It is strange to arrive in a city in mourning, in a country that has such a tragic past. It is impossible to come to Phnom Penh without thinking about the millions of this city’s inhabitants that were evicted in two days, deported, tortured, assassinated, and yet, nothing of that sinister past remains. This city and its people are, like almost everywhere else in Asia, bustling to survive.
It is the third time that this Photo Festival is being held in Phnom Penh. More than experiment by the Artistic Director, Christian Caujolle and the local French Cultural Center, it is the confirmation of their idea. The festival was originally designed to help train future professionals, and provide a fertile meeting ground for active photographers. It is not a new idea, but making it work can often be difficult, especially in a country lacking any particular photographic tradition, with an old-fashioned cultural environment, without financial support and that has, unfortunately, other priorities. Nevertheless, 13 international photographers and 10 Cambodian photographers are on exhibit in a very popular location, the Royal University of Phnom Penh (15,000 students). Photographers working together on the same theme will be able to meet and exchange ideas. The name of this experience is very evocative, “Intersection”. It is one of the principles of this Festival, no workshops, no student professor dialogue, everything is to be learned from exchanging.
We arrived just prior to the Festival’s official opening, and had the opportunity to visit most of the exhibition locations.
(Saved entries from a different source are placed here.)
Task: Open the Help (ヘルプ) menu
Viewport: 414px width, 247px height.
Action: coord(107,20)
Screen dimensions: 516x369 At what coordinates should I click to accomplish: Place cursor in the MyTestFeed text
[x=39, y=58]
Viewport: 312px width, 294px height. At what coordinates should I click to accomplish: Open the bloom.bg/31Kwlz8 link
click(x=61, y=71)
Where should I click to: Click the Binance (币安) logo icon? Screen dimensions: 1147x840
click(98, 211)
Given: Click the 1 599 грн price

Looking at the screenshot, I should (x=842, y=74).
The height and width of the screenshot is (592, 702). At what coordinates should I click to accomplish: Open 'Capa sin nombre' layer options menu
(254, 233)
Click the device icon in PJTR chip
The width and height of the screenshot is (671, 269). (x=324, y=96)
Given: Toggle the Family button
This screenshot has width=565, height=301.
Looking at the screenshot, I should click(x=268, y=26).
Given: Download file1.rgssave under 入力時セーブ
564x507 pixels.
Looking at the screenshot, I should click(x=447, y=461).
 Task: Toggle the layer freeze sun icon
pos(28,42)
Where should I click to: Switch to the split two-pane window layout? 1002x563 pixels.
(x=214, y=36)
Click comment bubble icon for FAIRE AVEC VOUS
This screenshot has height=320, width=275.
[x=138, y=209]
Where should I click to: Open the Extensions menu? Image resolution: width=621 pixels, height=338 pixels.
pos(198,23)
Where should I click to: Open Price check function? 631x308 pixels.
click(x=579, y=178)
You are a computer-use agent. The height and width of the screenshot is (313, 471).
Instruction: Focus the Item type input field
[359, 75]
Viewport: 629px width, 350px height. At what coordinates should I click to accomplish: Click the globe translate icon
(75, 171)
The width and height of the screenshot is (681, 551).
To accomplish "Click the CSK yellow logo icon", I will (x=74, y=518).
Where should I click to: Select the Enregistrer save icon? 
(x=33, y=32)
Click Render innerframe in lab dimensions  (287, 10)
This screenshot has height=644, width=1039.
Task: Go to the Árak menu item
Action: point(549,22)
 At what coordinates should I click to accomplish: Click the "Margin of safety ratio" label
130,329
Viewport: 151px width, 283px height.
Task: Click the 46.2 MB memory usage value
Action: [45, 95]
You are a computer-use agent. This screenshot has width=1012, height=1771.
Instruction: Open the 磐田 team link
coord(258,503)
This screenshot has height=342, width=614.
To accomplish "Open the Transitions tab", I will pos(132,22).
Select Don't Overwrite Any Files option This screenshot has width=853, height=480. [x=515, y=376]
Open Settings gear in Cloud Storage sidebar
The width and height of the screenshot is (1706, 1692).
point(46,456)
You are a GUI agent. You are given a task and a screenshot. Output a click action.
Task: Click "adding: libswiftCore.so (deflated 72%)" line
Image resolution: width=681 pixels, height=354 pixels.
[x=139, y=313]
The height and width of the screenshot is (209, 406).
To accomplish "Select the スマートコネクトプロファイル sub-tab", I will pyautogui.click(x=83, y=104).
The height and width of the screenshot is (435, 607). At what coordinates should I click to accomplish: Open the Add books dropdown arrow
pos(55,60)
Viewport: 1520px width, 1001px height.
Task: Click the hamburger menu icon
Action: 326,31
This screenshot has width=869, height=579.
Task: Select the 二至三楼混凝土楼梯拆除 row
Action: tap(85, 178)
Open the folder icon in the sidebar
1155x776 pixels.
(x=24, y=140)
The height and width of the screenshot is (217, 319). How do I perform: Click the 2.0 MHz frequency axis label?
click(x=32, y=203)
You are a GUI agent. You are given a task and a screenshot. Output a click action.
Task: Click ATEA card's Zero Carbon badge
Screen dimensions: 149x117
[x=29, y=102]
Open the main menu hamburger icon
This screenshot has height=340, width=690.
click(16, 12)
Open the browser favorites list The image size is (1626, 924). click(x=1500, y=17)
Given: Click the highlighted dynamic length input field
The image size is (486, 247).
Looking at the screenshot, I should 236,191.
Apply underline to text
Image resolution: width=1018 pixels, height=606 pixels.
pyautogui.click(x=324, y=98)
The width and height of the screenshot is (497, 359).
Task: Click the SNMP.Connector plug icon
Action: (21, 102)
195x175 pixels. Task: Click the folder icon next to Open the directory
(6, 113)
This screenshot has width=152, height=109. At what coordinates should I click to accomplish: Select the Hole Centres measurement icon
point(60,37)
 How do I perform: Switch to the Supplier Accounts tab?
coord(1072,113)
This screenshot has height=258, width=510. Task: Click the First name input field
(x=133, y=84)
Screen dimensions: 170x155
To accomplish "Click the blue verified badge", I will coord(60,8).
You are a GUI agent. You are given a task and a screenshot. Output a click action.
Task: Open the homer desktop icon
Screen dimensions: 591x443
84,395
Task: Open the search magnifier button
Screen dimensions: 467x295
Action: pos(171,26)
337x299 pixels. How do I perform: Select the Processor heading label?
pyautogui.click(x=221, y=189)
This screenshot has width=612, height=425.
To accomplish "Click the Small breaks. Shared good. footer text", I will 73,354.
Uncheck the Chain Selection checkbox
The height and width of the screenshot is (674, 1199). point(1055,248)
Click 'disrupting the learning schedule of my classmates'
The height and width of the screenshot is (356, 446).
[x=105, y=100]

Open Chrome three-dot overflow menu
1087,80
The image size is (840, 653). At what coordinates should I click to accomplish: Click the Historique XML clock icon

I am writing with a smile in the scorching heat (32° in the shade), that the Festival is young, serious, and engaging. Presenting pictures by Raphaël Dallaporta of landmines in a country infested by them, or the series by Kent Klich about the Gaza strip after an Israeli attack, so efficiently describing the horrors of war in a country like Cambodia whose internal and external wars have provoked such suffering, is very daring. The Cambodian photographers have an astonishingly sharp eye, taking an incisive look at themselves, at their country, the magnificent portraits by Sovan Philong, dignified, and the strange black and white shots by Chhi Taigchhea on the architecture of the Royal University of PP, the stupefying and modest still lives by Heng Ravut are as many good surprises proving that photography is a fantastic learning ground. Being at last night’s outdoor projection at the French Church of Phnom Penh, in a fervent crowd of adults and children is all it took to be definitively seduced by this Festival.